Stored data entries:
==========

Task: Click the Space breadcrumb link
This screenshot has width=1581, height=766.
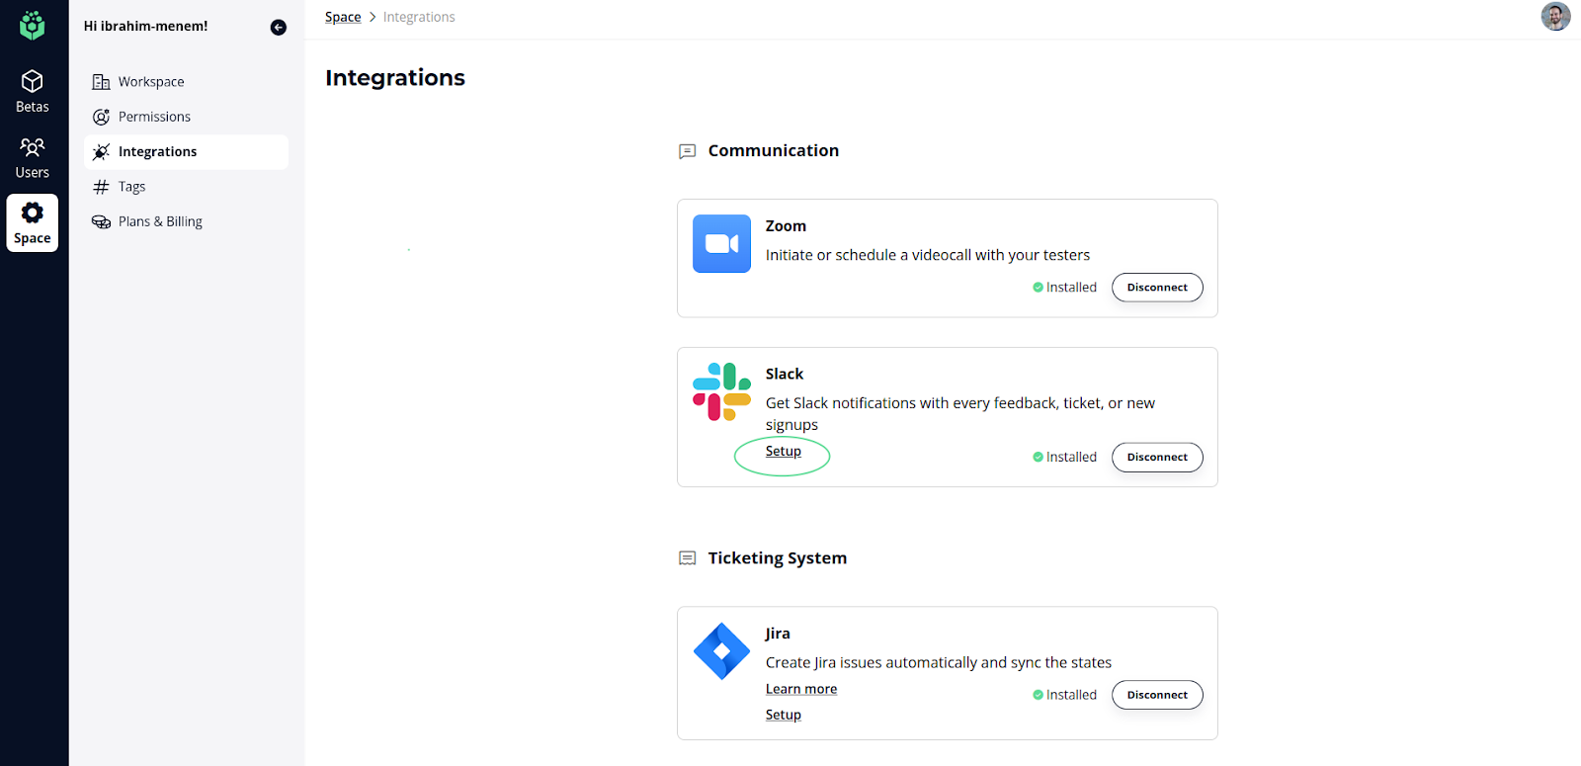Action: (343, 17)
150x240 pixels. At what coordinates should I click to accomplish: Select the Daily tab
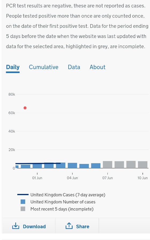tap(13, 67)
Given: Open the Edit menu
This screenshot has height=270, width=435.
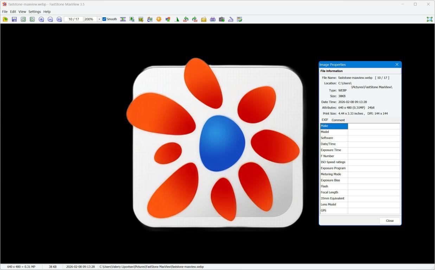Looking at the screenshot, I should 13,12.
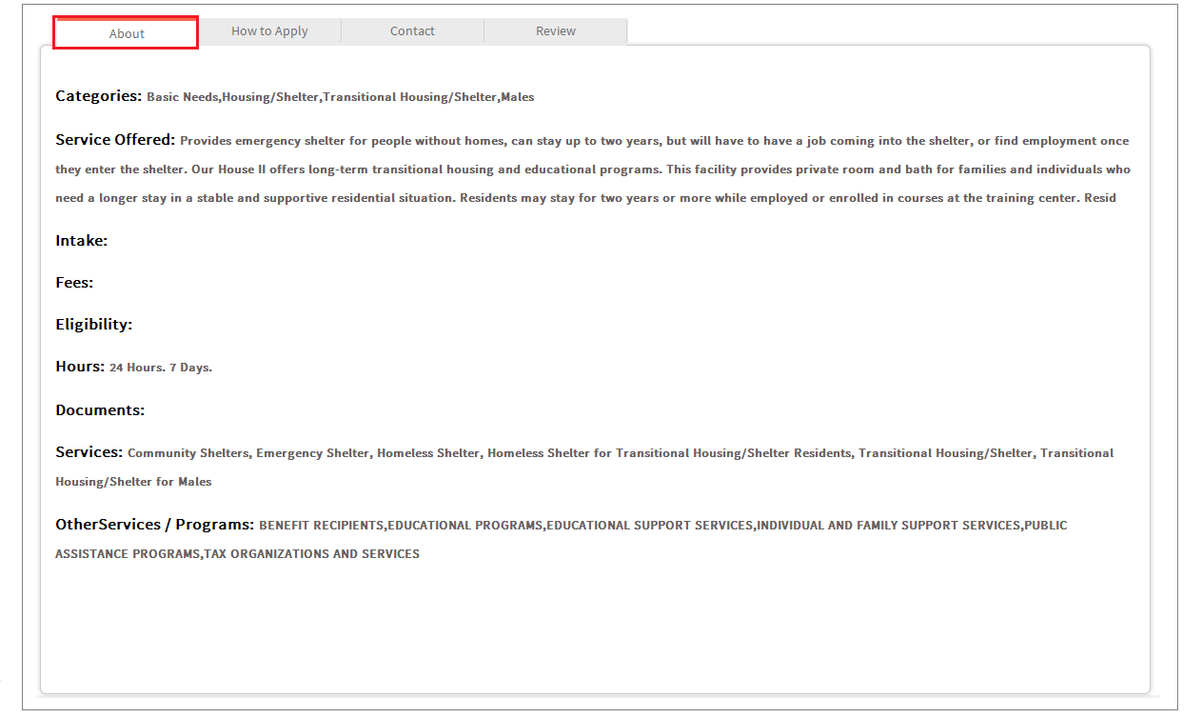Click the Basic Needs category text

[183, 97]
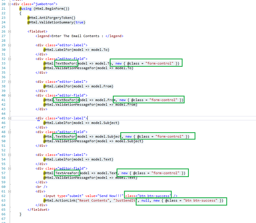
Task: Collapse the div containing the submit input
Action: pos(9,191)
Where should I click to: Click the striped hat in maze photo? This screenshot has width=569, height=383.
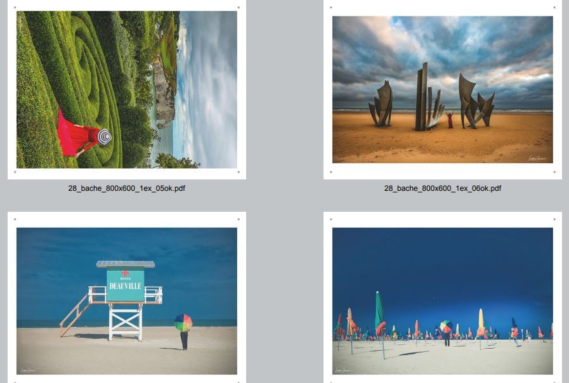click(104, 136)
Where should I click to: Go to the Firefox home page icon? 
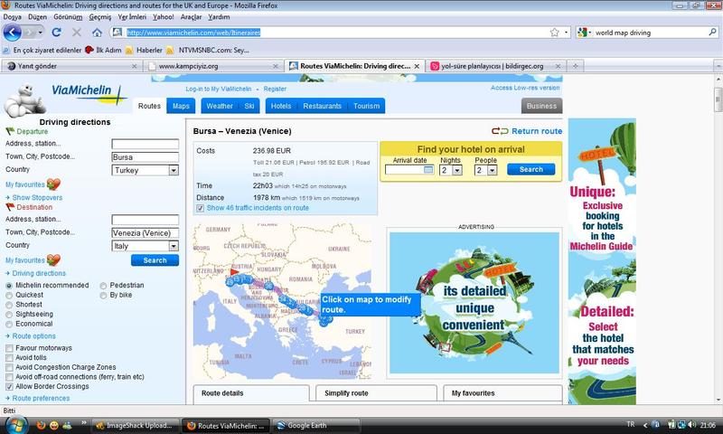pyautogui.click(x=97, y=33)
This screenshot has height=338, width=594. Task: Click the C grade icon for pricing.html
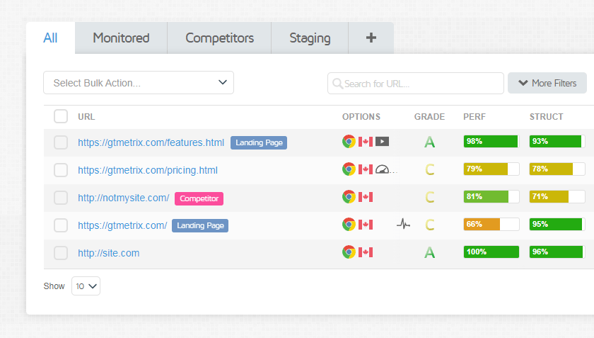click(429, 170)
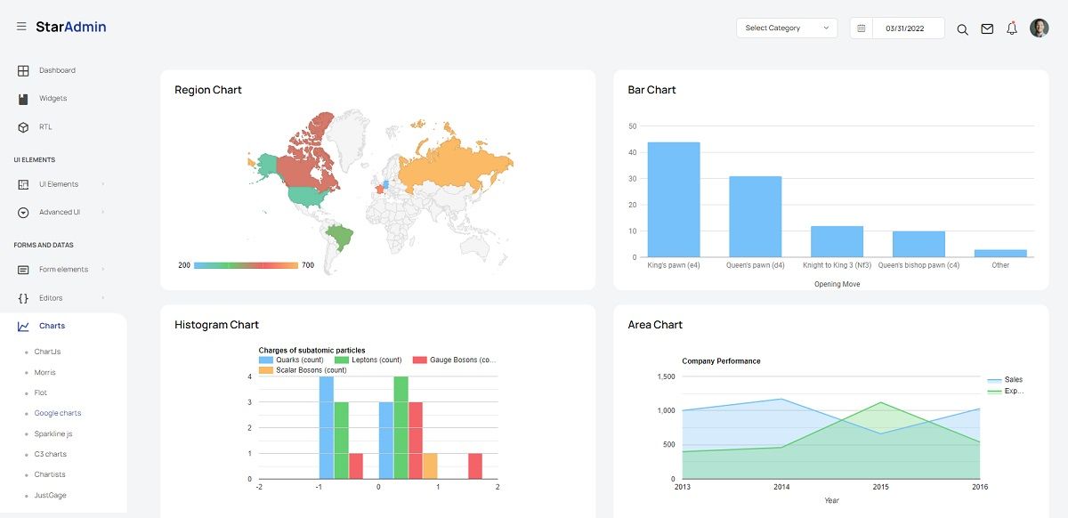1068x518 pixels.
Task: Click the user profile avatar
Action: point(1039,28)
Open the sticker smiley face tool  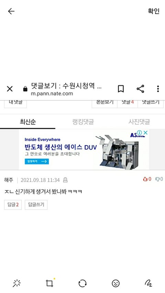point(116,283)
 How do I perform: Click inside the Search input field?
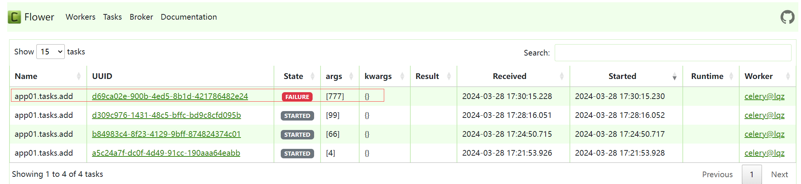pyautogui.click(x=673, y=53)
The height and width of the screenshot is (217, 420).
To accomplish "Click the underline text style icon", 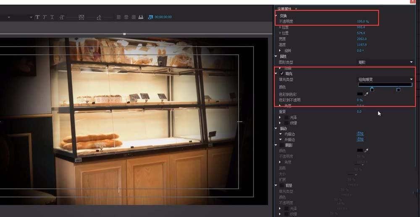I will click(x=52, y=17).
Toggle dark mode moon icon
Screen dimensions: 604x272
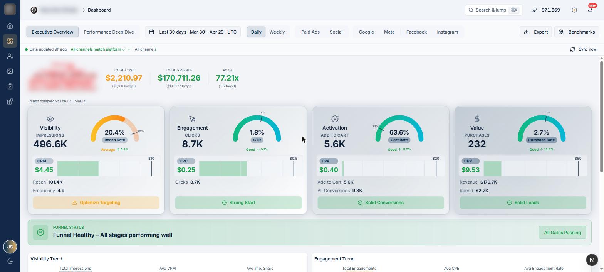10,261
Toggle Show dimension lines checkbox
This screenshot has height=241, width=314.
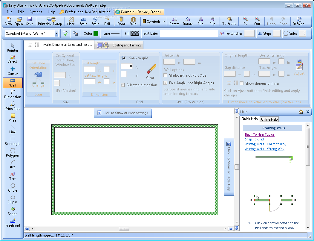pyautogui.click(x=242, y=84)
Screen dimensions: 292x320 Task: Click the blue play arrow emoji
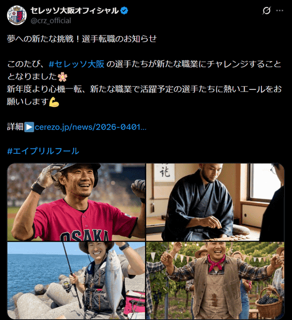29,127
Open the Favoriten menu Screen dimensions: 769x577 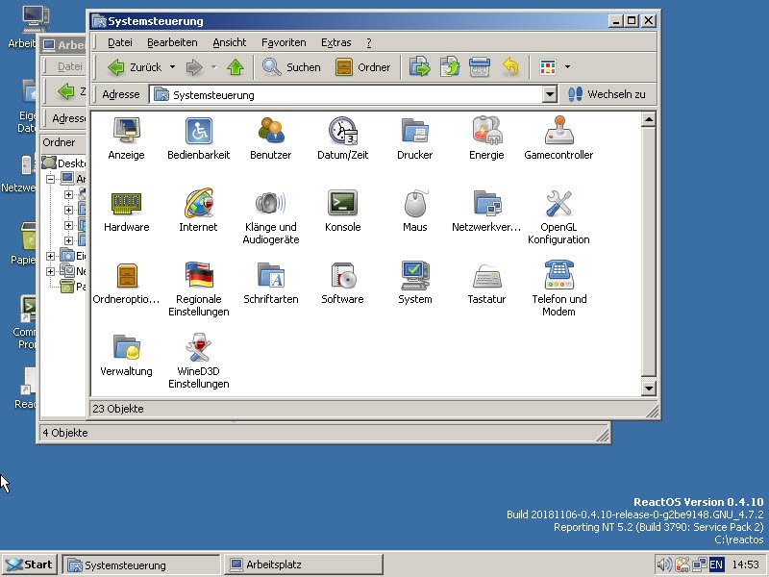click(284, 42)
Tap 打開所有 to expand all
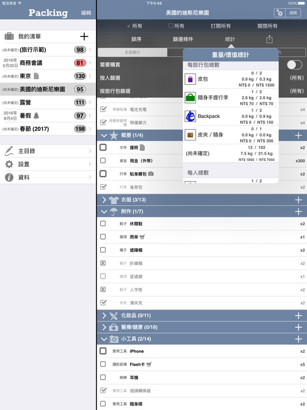 (x=221, y=26)
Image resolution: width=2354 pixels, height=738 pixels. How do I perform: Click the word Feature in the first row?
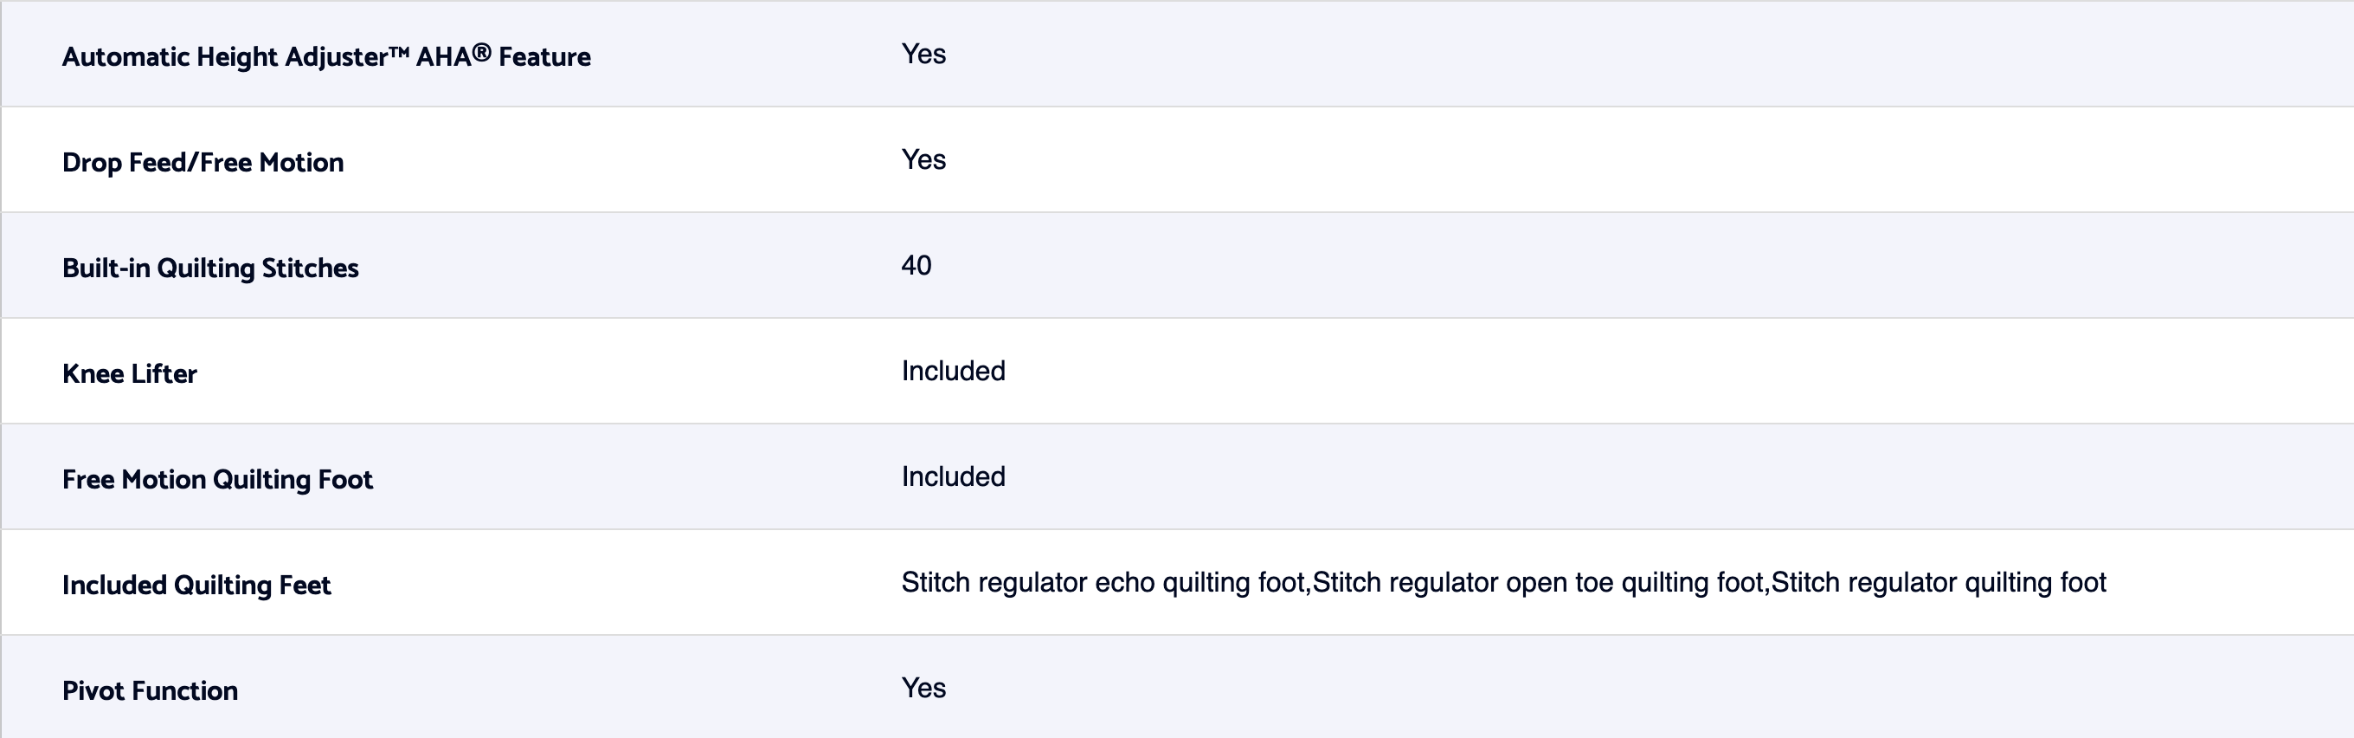pyautogui.click(x=545, y=57)
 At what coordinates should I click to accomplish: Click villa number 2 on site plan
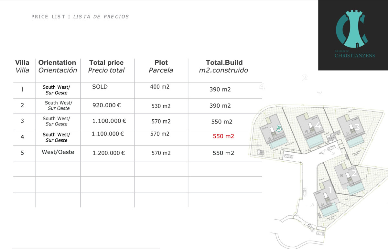click(354, 173)
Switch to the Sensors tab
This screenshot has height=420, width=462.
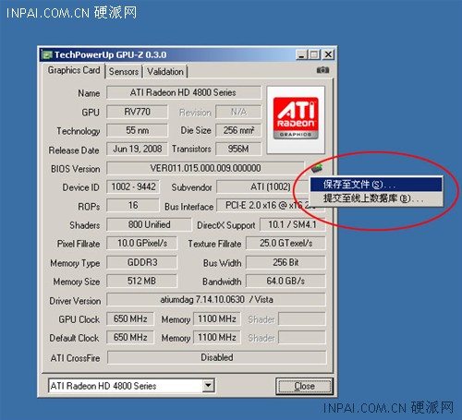(124, 71)
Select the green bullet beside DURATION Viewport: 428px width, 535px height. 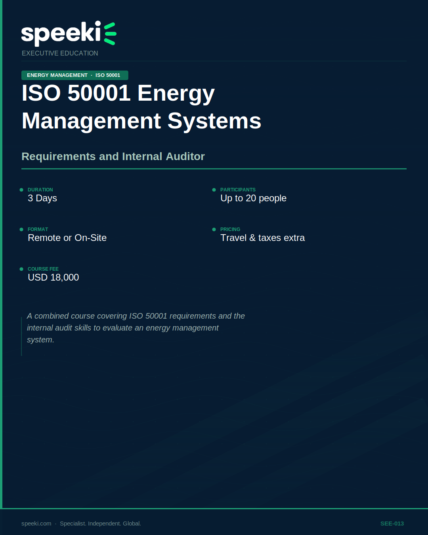pos(21,190)
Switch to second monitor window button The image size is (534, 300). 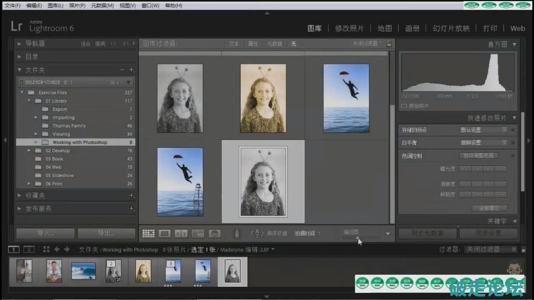pyautogui.click(x=29, y=249)
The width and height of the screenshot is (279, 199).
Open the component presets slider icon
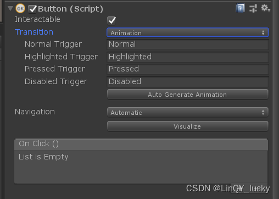253,8
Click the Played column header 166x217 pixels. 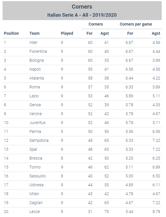67,34
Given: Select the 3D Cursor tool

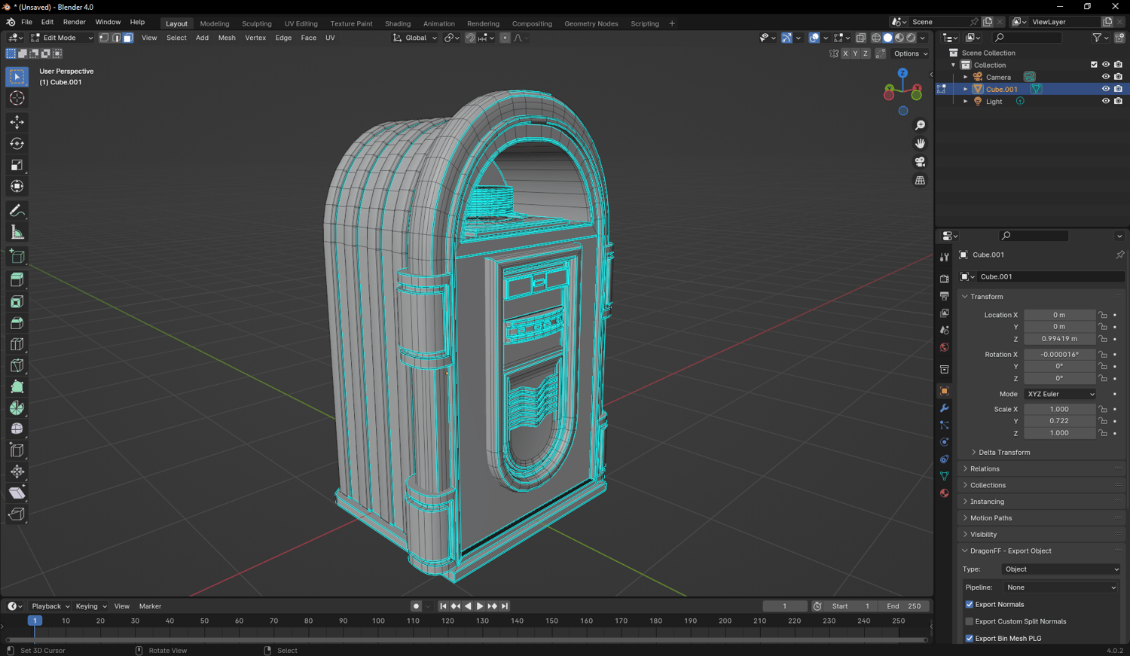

==========

Exercise aim: In the data above, copy every line where the string "Toggle" appears.

Final answer:
Toggle dark mode moon icon
Toggle Show dimension lines checkbox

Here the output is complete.